Menariknya, bila ditinjau dari proses perkembangan cara berpikir anak, diketahui bahwa tingkat kemampuan berbohong sebenarnya menunjukkan tingkat kecerdasan anak. Sebab, dengan berbohong, anak mampu menggunakan fakta yang ada untuk suatu hal yang berbeda dengan faktanya. Disinilah pentingnya penanaman nilai dalam keluarga agar perilaku anak diarahkan sesuai dengan nilai agama.

Jadilah model kejujuran

Setiap orangtua tentulah ingin agar anaknya jujur. Tapi, tanpa sadar mereka justru sering mendorong anaknya untuk berbohong. Misalnya saat sedang tak ingin menerima tamu, sementara tiba-tiba datang tamu yang ingin menemui orangtua, maka untuk menghindari tamu itu, ibunya menyuruh anaknya berbohong. “Bilangin ya, Ibu nggak ada.”

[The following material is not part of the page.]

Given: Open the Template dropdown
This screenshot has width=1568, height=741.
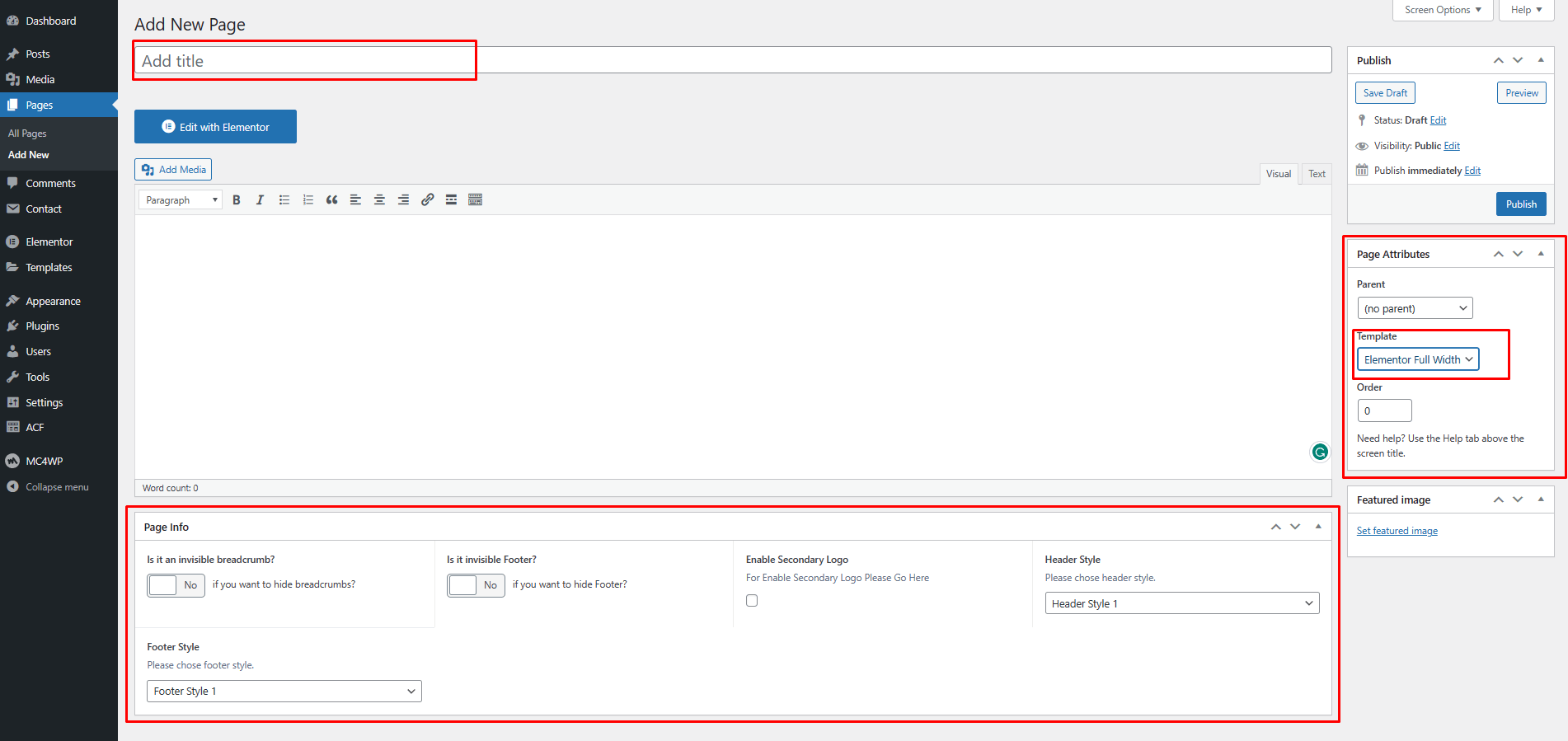Looking at the screenshot, I should pos(1417,359).
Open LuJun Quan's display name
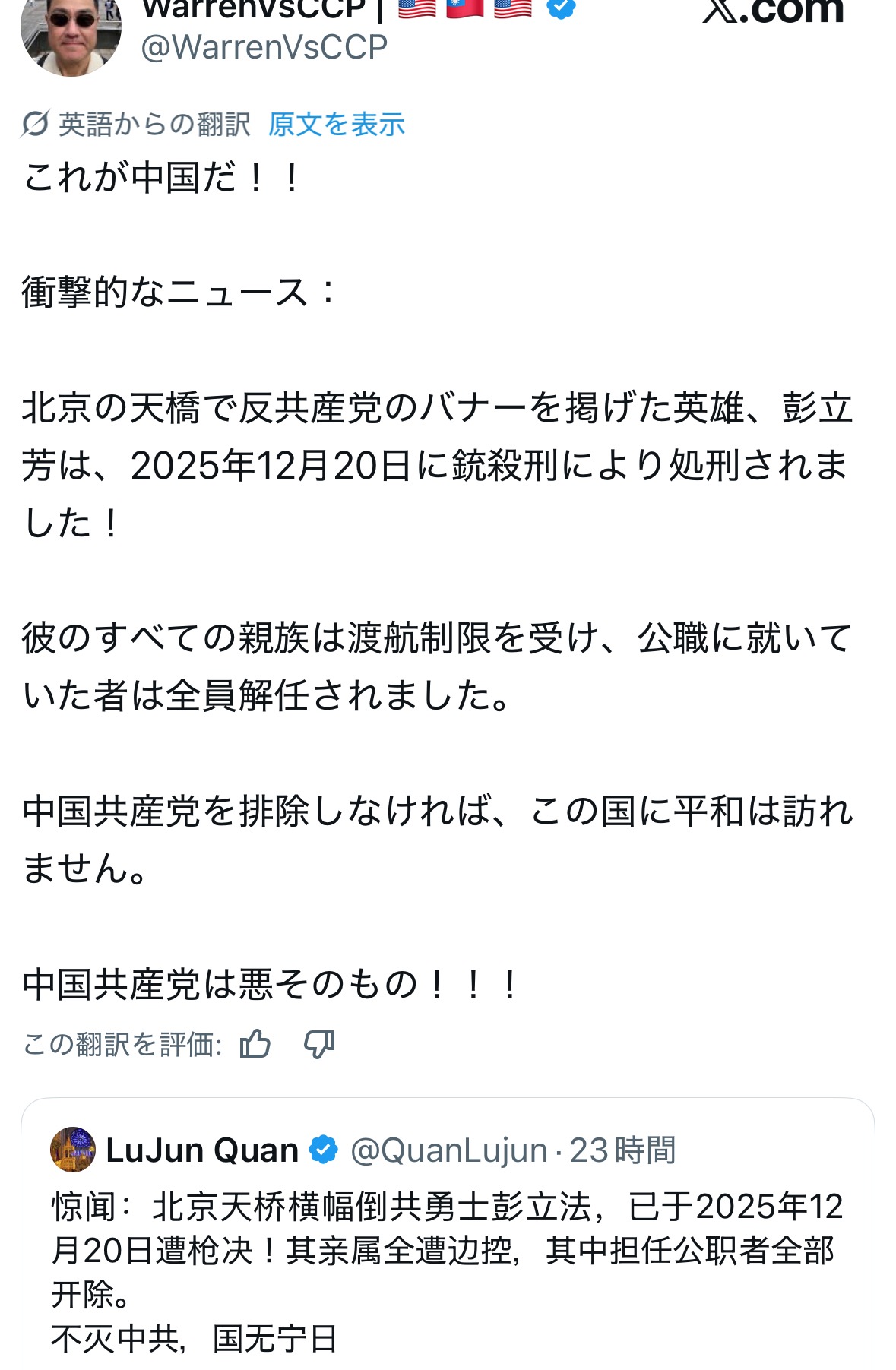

Penerapan model perilaku seperti itu tentu akan memberikan andil pada pembentukan kebiasaan bohong pada anak-anak. Anak akan berpikir, “Ibu kan ada, tapi aku diminta bilang nggak ada. Ibu bohong dong. Ibu saja bohong, jadi aku juga boleh bohong dong.,”

Maka, model perilaku yang benar dari orangtua menjadi sangat penting untuk membentuk kebiasaan berkata dan berperilaku jujur pada diri anak. Sri juga mengingatkan, untuk menanamkan nilai kejujuran secara kuat di dalam keluarga, maka nilai ini harus terus-menerus diulang, baik dengan contoh teladan maupun melalui cerita-cerita hikmah dan terus disosialisasikan.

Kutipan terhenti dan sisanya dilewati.